_Task brief_:
Would you copy exactly the lines in the data below from the one that has "Expand the school features list with 展开" through the one that has "The width and height of the screenshot is (1296, 722).", dropping any pictures?

[Collected data]
◇ ◇ ◇
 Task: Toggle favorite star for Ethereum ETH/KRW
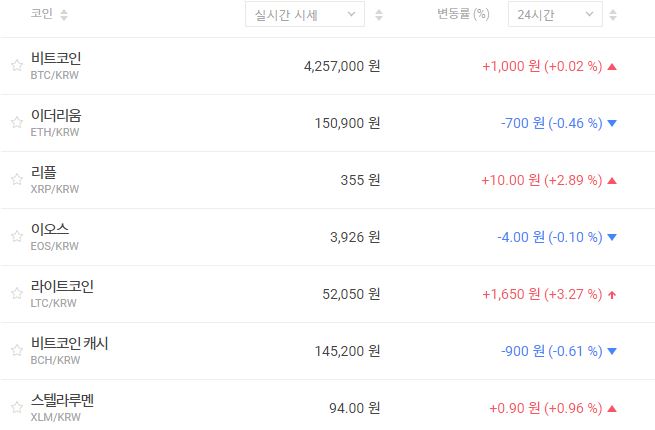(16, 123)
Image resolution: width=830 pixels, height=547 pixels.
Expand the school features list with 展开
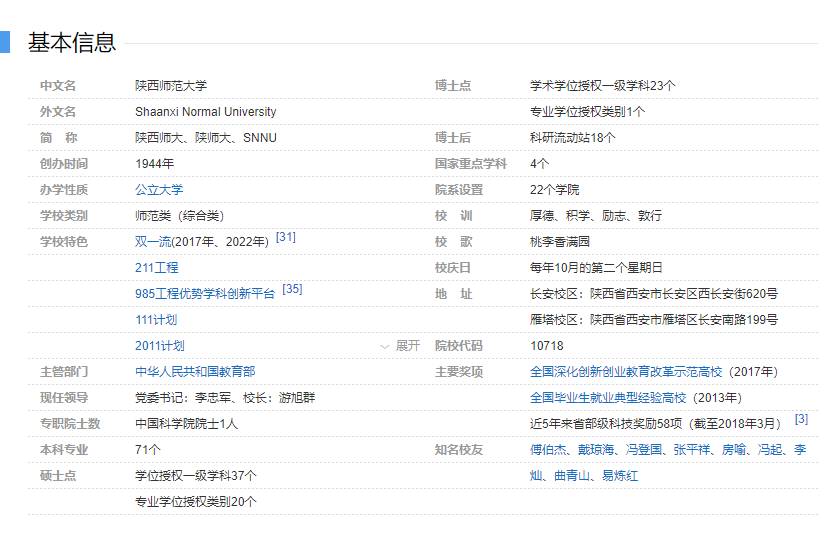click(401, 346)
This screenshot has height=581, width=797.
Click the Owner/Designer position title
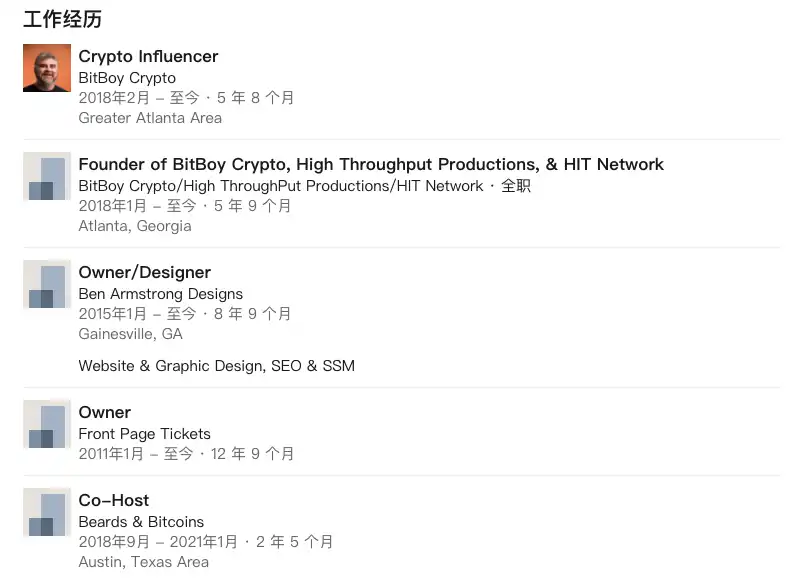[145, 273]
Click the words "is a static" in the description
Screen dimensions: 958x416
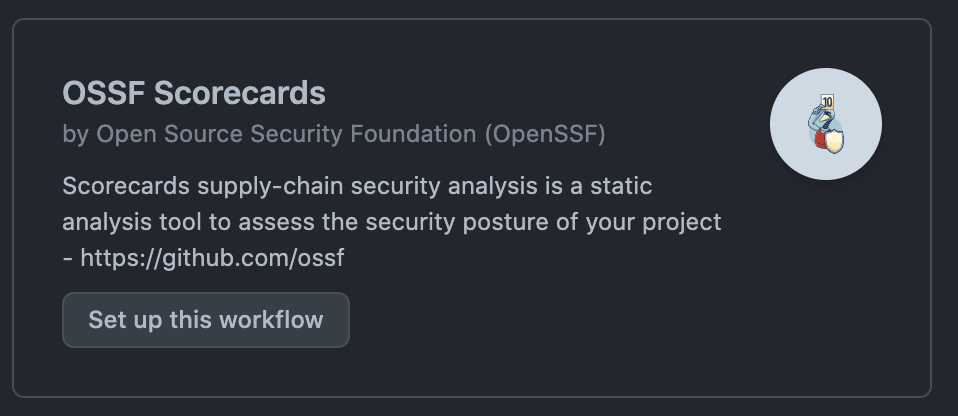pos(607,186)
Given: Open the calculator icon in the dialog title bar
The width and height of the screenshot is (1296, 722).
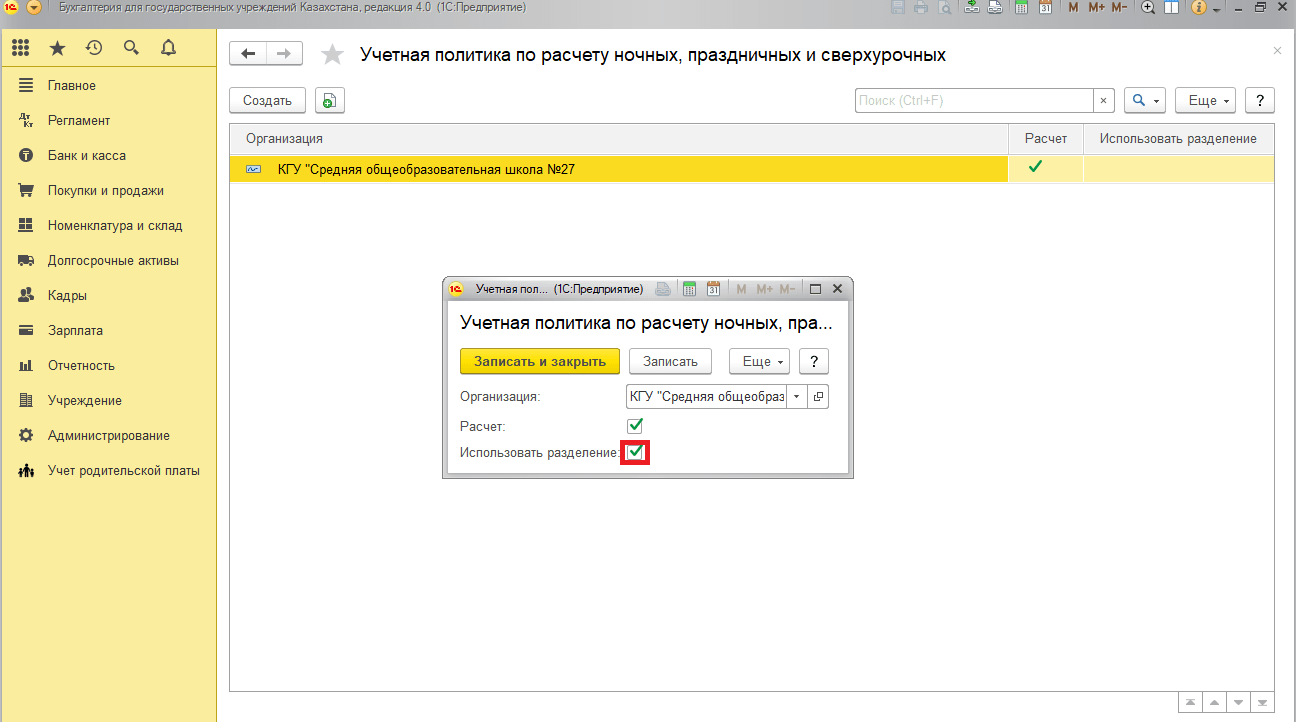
◇ ◇ ◇
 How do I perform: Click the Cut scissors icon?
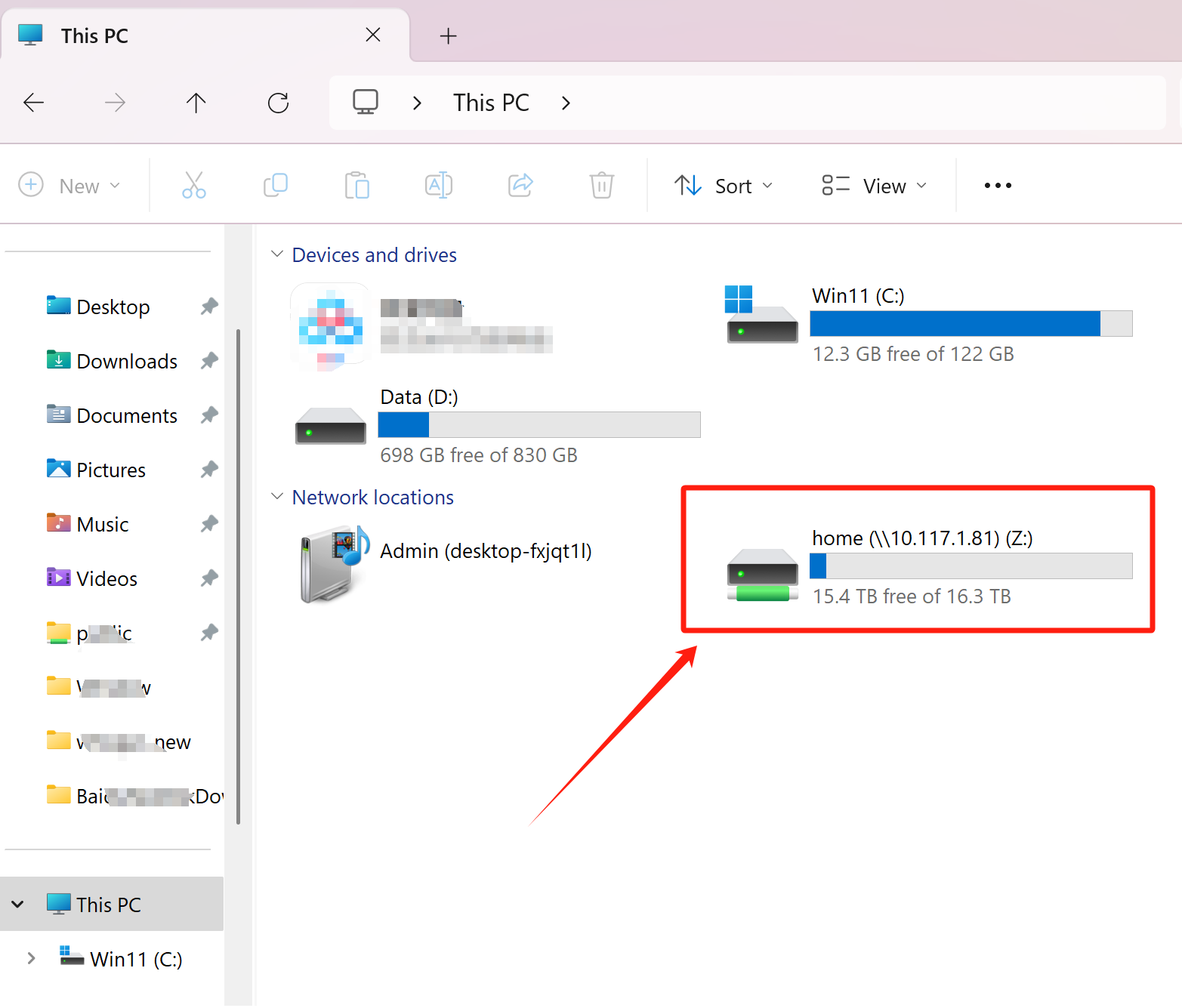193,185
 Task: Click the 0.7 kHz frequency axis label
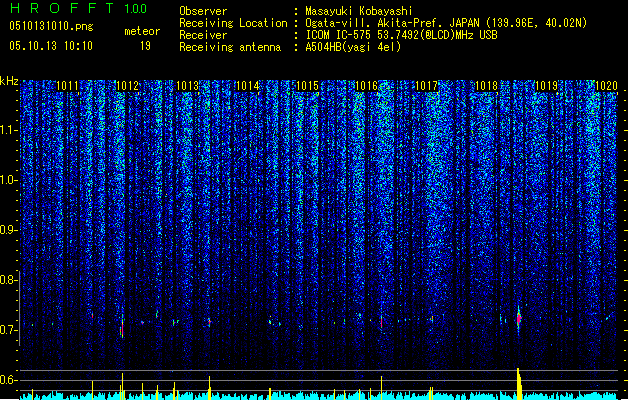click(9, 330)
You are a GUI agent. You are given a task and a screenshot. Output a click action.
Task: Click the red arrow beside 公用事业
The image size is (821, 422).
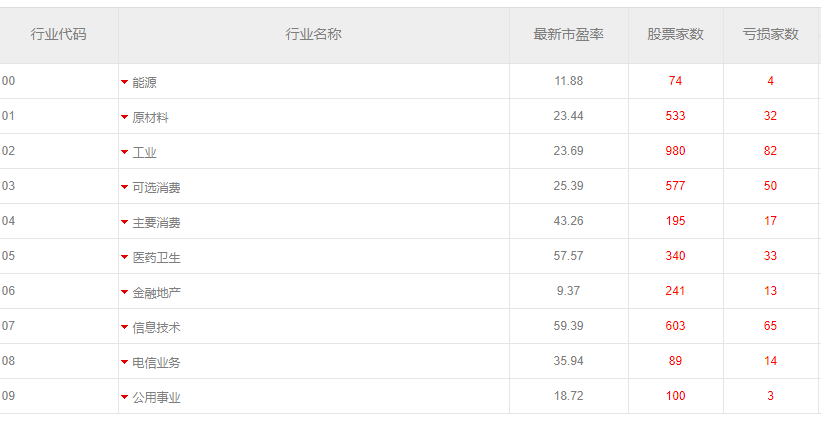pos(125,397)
◇ ◇ ◇
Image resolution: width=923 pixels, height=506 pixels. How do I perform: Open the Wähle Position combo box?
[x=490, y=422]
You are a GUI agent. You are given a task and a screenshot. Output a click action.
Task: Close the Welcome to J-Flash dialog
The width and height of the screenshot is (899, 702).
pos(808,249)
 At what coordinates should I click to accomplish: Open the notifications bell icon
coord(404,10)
◇ ◇ ◇
_Result_:
Expand the school features list with 展开
click(401, 346)
This screenshot has height=581, width=797.
Click the Owner/Designer position title
[145, 273]
Click the words "is a static" in the description
Screen dimensions: 958x416
pos(607,186)
Given: Open the calculator icon in the dialog title bar
The width and height of the screenshot is (1296, 722).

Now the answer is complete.